How To Deal With Hot, Uninteresting Guys | Teen Ink

How To Deal With Hot, Uninteresting Guys

August 28, 2010
By TamarZiff PLATINUM, Caracas, Other
TamarZiff PLATINUM, Caracas, Other
26 articles 2 photos 0 comments

Favorite Quote:
The most important fact about life is: It Goes On - Robert Frost

Your eyes meet across the room. He tilts up the corner of his mouth, and you swoon. He is an Abercrombie & Fitch poster come to life; hair perfectly tousled, a shaggy mane sweeping like a blonde wave across his forehead, brushing thick eyebrows. His blue eyes pierce you; you feel chills down your spine, like someone just ran ice down your back. You love it. You look away coyly, silently begging the gods of fortune to let you have this one, to please, please let this paragon of men be your ‘one’. You look back up, quickly, just to glance at him again, his face like chocolate on your tongue. To your delight, he is still looking, a full-on grin overtaking those divine features. He straightens up, begins to walk in your direction. Your heart rate increases, the pounding coming loud and strong through your chest. You lose sight of him for a second in the crowd, and your blood ices over. Is he gone? Has he lost interest? You scan the masses frantically, neck stretching, perspiration beading on your lip. Your brows furrow, defeated. He’s gone. You were stupid enough to thin-
He’s coming! Within four feet of you, and approaching fast. Oh lord, he is even more gorgeous up close. Perfection personified. He comes to a stop in front of you, stifling a Crest-white smile. Stuffing his hands into the pockets of his ripped jeans, shaped to fit his muscular thighs, he directs his gaze towards you. You become flustered, bumbling. When asked of your name, you reply in a high falsetto, coughing awkwardly to clear your throat while reciting an inner mantra of ‘pull yourself together’. You exchange pleasantries; his hands eventually creep out of his pockets to sway in the open air, while you fiddle with your jewellery, your eyes darting around the room to see if anyone is witnessing your conversation with such a beautiful specimen of man. Eventually, there comes a lull in the conversation. Wracking your brain for an interesting topic, you alight upon an appropriate subject.
“So. Do you read?”
He chuckles. It is an ambiguous laugh; not condescending, but not self-depreciating.
Oh. You see.
“Do you like any sort of music?”
Not a reader, fine. You can deal with that. Who says you have to read to be intelligent? Perhaps he’s a musician; acoustically talented as opposed to literarily informed.
“Whatever’s on the radio, I guess.”
Scratch music-maker. You’re getting desperate. He can’t...he can’t be...
“So what do you like to do?”
Please. Something. Anything.
“I dunno. Play football, hang out, drink beer. Normal stuff, you know?”
You sigh. You had a premonition about this, but you were too damned optimistic. He is one of them. They frequent every corner of the world, dazzling women with their smiles while storing liquor in their hollow skulls.
He stares at you, waiting for a follow-up. This breed of man doesn’t ask questions; they expect to be interrogated, to remain superior in the face of hordes of girls questioning their identities, their availability. You mustn’t let them.
You begin the courtship with an intricate game of hide-and-go-text. You let him chase you virtually, remaining in absolute radio silence as he hunts you down with increasingly frantic phone messages. When you do meet, leave no time for conversation, as you well know he won’t have any. Try activities where the attention is diverted onto a third medium; theme parks, movies, sports games. Avoid any talking; this may involve physical manoeuvres such as:




Duct-taping his mouth

Slipping roofies into his drink

Saying “Look! Fifty percent off at Hollister!” and running away as his back is turned
If you are inextricably stuck in an awkwardly silent situation, here are some easy topics that the simpleton might have a lonely idea or two about:

Food (this may lead to an excursion to a restaurant, which would exempt you from further elaboration on the topic)
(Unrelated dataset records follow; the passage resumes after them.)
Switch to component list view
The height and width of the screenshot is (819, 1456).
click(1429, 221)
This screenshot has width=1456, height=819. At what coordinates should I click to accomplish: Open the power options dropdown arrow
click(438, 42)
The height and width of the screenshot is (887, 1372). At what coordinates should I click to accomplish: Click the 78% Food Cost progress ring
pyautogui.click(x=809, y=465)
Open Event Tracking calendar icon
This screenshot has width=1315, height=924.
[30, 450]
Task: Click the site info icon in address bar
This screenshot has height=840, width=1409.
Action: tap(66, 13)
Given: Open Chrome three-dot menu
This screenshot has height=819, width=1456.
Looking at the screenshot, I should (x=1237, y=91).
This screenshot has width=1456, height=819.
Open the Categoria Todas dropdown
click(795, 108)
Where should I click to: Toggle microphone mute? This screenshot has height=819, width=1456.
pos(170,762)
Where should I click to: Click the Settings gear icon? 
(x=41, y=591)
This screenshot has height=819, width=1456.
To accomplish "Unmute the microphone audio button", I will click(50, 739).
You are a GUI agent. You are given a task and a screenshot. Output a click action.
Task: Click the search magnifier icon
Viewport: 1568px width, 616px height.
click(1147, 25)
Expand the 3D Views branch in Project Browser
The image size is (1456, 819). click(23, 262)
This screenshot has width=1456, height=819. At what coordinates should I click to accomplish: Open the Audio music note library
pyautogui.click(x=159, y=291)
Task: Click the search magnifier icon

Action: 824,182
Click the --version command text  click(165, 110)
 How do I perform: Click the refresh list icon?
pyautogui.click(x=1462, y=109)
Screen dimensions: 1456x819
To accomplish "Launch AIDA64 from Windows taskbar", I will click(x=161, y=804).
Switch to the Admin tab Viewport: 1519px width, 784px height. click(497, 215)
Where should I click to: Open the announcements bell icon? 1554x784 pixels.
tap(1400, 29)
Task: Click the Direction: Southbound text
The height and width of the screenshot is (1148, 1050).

Sports (he may go on and on about his favourite teams, most successful plays, etc. Pretend to listen intently, nodding your head occasionally and making sympathetic ‘mmm’ noises.)

Video Games (even if he denies it at first, all men play video games. Once you get past that hard outer shell of “coolness”, he will admit to having played Halo, and wax not-so-eloquent on its pros and cons)

Simple literature (books such as Winnie the Pooh, Where Do All the Busy People Go? and The Little Engine That Could are appropriate discussion material.)*
With these tips in mind, you will be able to deal with your dashing but dense partner. But keep it brief. This specimen of male does not improve as he matures; in fact, he is liable to worsen. So have your fun, then set him loose. But make sure to point him in the direction of his home. Wouldn’t want him to wander around all night.